▸ REQUIRED ACTIONS
1. In the forum thread about files missing after a copy, list every distinct username that posted, in order of first appearance.
2. From the forum thread about files missing after a copy, output the passage between "# Files missing" and "let me know.", inclusive.

▸ TEXT EXCERPT

┄┄┄┄┄┄┄┄┄┄┄┄┄┄┄┄┄┄┄┄

# Files missing after copying from folder.



## reveriereptile (Nov 26, 2005)

I went into an image folder, right clicked on a image, and selected copy. I then left the folder to paste the image in another spot. Well for some reason when I went back into the folder I copied the image from everything in it was gone. 
I first checked the recycle bin but there wasn't anything there. I'm assuming it is due to the file being large sized. It was full of photoshop images my husband had worked on. That is the main reason I'm worried they are gone. We did have some files I backed up but haven't done it in a while. 
I tried doing the Previous Versions tab but there wasn't nothing. I checked hidden files and nothing. I then tried a system restore and then undid it since it didn't help.
I'm out of ideas to try. If anyone has any ideas please let me know.


----------



## Masterchiefxx17 (Feb 27, 2010)

You can use this software here to find missing files:

Recuva - Undelete, Unerase, File and Disk Recovery - Free Download


----------



## reveriereptile (Nov 26, 2005)

I tried that program and it found other files but not any from that one folder.


----------



## tim19889 (Jan 24, 2010)

Perhaps they were just moved. Go to the root of the C: drive and do a search for all .jpg files, or whatever extension yours were saved as.


----------



## reveriereptile (Nov 26, 2005)

I didn't find them still. I did a search different times even making files unhidden just incase.


----------



## Corday (Mar 3, 2010)

You probably hit Cut rather than Copy. If the file is already off the clipboard, then the previous suggestions involving recovery apply. The more that's been done since then, the less chance to recover.


----------



## reveriereptile (Nov 26, 2005)

When I right clicked on the image none of the others were selected nor became selected after. I was able to paste to image I copied. Wouldn't the other images paste as well if they got selected?


----------



## reveriereptile (Nov 26, 2005)

I forgot to mention I had went back into the folder before pasting the image in a different fold and nothing else was selected but that one image,


----------



## Corday (Mar 3, 2010)

I use a protected Recycle Bin, but if you emptied yours, that's when the recovery software mentioned works. If you never emptied it, then the files are still hidden somewhere on your computer. Whatever happens after this, I know you'll be backing up more often.


----------



## reveriereptile (Nov 26, 2005)

I may buy another external harddrive and keep it hooked in.


----------



## ganjeii (Oct 26, 2011)

Have you restarted your PC yet?

Please try this as I have seen Windows 8 act strange like this before: 

1. Press *Windows Key + R* (opens run prompt)

2. Type *shutown /r /t 0* (restarts PC/ refreshes USN journal)


----------



## reveriereptile (Nov 26, 2005)

The computer has already been off and on a few times.


----------



## ganjeii (Oct 26, 2011)

Did you use this command?


----------



## reveriereptile (Nov 26, 2005)

I haven't tried it yet. Would it still work after all this time?


----------



## ganjeii (Oct 26, 2011)

Worth a shot files don't just disappear... Unless possible bad hdd.


----------

┄┄┄┄┄┄┄┄┄┄┄┄┄┄┄┄┄┄┄┄

▸ SUPPLIED DATA

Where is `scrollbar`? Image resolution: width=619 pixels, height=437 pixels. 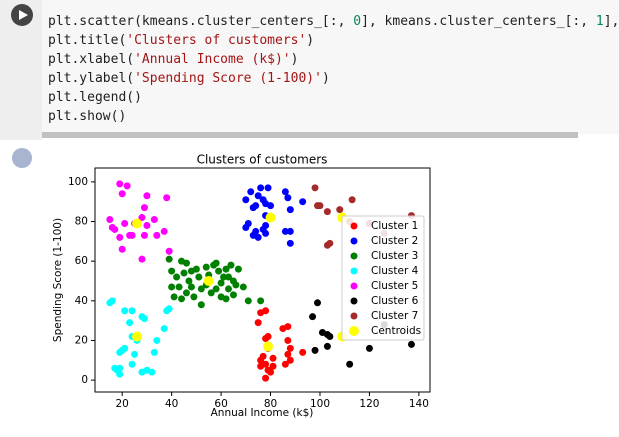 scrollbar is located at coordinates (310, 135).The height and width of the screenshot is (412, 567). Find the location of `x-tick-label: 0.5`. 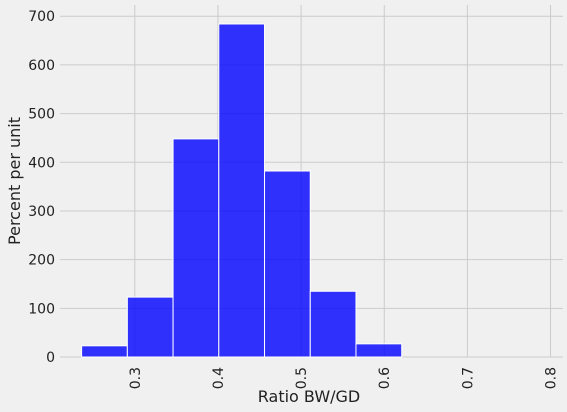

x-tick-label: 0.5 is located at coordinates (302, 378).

┄┄┄┄┄┄┄┄┄┄┄┄┄┄┄┄┄┄┄┄

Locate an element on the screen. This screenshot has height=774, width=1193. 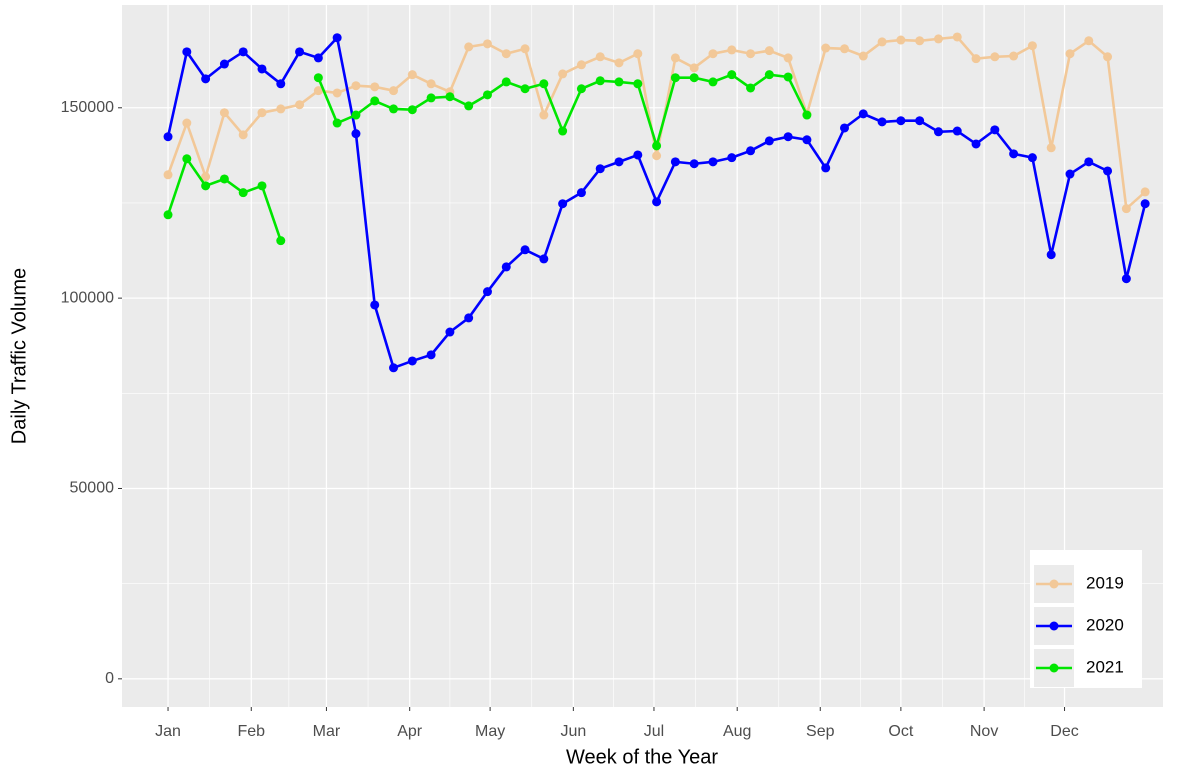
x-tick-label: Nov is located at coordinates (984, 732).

┄┄┄┄┄┄┄┄┄┄┄┄┄┄┄┄┄┄┄┄

▸ TASK ANSWERS
1.
reveriereptile
Masterchiefxx17
tim19889
Corday
ganjeii

2.
# Files missing after copying from folder.



## reveriereptile (Nov 26, 2005)

I went into an image folder, right clicked on a image, and selected copy. I then left the folder to paste the image in another spot. Well for some reason when I went back into the folder I copied the image from everything in it was gone. 
I first checked the recycle bin but there wasn't anything there. I'm assuming it is due to the file being large sized. It was full of photoshop images my husband had worked on. That is the main reason I'm worried they are gone. We did have some files I backed up but haven't done it in a while. 
I tried doing the Previous Versions tab but there wasn't nothing. I checked hidden files and nothing. I then tried a system restore and then undid it since it didn't help.
I'm out of ideas to try. If anyone has any ideas please let me know.